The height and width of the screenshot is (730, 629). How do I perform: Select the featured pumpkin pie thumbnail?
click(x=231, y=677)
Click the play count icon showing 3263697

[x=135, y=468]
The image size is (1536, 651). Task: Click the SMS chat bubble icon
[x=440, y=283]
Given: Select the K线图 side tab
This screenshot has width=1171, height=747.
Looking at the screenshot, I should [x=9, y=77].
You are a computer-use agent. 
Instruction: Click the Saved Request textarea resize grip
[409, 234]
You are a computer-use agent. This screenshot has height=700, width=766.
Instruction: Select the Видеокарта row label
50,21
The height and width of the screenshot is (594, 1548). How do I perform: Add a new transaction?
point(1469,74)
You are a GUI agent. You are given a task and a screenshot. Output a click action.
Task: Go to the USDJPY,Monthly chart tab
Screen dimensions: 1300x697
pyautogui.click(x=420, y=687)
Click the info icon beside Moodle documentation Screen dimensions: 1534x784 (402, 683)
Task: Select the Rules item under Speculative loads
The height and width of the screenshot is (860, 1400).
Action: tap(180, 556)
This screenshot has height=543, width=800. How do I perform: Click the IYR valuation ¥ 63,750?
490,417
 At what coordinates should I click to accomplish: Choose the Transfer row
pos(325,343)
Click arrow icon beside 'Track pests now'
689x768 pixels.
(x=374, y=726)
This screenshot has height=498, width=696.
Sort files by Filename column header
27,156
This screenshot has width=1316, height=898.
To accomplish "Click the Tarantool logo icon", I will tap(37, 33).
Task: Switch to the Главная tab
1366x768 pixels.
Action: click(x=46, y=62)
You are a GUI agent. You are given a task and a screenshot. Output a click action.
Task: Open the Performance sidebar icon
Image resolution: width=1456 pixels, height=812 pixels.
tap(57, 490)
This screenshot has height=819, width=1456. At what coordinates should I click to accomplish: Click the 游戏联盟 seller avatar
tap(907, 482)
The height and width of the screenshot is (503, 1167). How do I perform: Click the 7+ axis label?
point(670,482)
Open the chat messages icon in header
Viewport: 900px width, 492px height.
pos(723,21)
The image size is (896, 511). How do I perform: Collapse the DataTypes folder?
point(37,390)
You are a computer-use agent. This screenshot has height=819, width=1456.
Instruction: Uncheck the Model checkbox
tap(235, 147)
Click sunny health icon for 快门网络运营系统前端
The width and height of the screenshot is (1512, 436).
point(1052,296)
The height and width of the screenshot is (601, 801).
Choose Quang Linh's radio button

# # # #

Could you reproduce every one of the rows above, word for word and in the same order?

The height and width of the screenshot is (730, 629). How do I perform: Select the featured pumpkin pie thumbnail?
click(x=231, y=677)
Click the play count icon showing 3263697

[x=135, y=468]
The image size is (1536, 651). Task: Click the SMS chat bubble icon
[x=440, y=283]
Given: Select the K线图 side tab
This screenshot has width=1171, height=747.
Looking at the screenshot, I should [x=9, y=77].
You are a computer-use agent. 
Instruction: Click the Saved Request textarea resize grip
[409, 234]
You are a computer-use agent. This screenshot has height=700, width=766.
Instruction: Select the Видеокарта row label
50,21
The height and width of the screenshot is (594, 1548). How do I perform: Add a new transaction?
point(1469,74)
You are a GUI agent. You are given a task and a screenshot. Output a click action.
Task: Go to the USDJPY,Monthly chart tab
Screen dimensions: 1300x697
pyautogui.click(x=420, y=687)
Click the info icon beside Moodle documentation Screen dimensions: 1534x784 (402, 683)
Task: Select the Rules item under Speculative loads
The height and width of the screenshot is (860, 1400).
Action: tap(180, 556)
This screenshot has height=543, width=800. How do I perform: Click the IYR valuation ¥ 63,750?
490,417
 At what coordinates should I click to accomplish: Choose the Transfer row
pos(325,343)
Click arrow icon beside 'Track pests now'
689x768 pixels.
(x=374, y=726)
This screenshot has height=498, width=696.
Sort files by Filename column header
27,156
This screenshot has width=1316, height=898.
To accomplish "Click the Tarantool logo icon", I will tap(37, 33).
Task: Switch to the Главная tab
1366x768 pixels.
Action: click(x=46, y=62)
You are a GUI agent. You are given a task and a screenshot. Output a click action.
Task: Open the Performance sidebar icon
Image resolution: width=1456 pixels, height=812 pixels.
tap(57, 490)
This screenshot has height=819, width=1456. At what coordinates should I click to accomplish: Click the 游戏联盟 seller avatar
tap(907, 482)
The height and width of the screenshot is (503, 1167). How do I perform: Click the 7+ axis label?
point(670,482)
Open the chat messages icon in header
Viewport: 900px width, 492px height.
pos(723,21)
The image size is (896, 511). How do I perform: Collapse the DataTypes folder?
point(37,390)
You are a computer-use agent. This screenshot has height=819, width=1456.
Instruction: Uncheck the Model checkbox
tap(235, 147)
Click sunny health icon for 快门网络运营系统前端
The width and height of the screenshot is (1512, 436).
point(1052,296)
The height and width of the screenshot is (601, 801).
Choose Quang Linh's radio button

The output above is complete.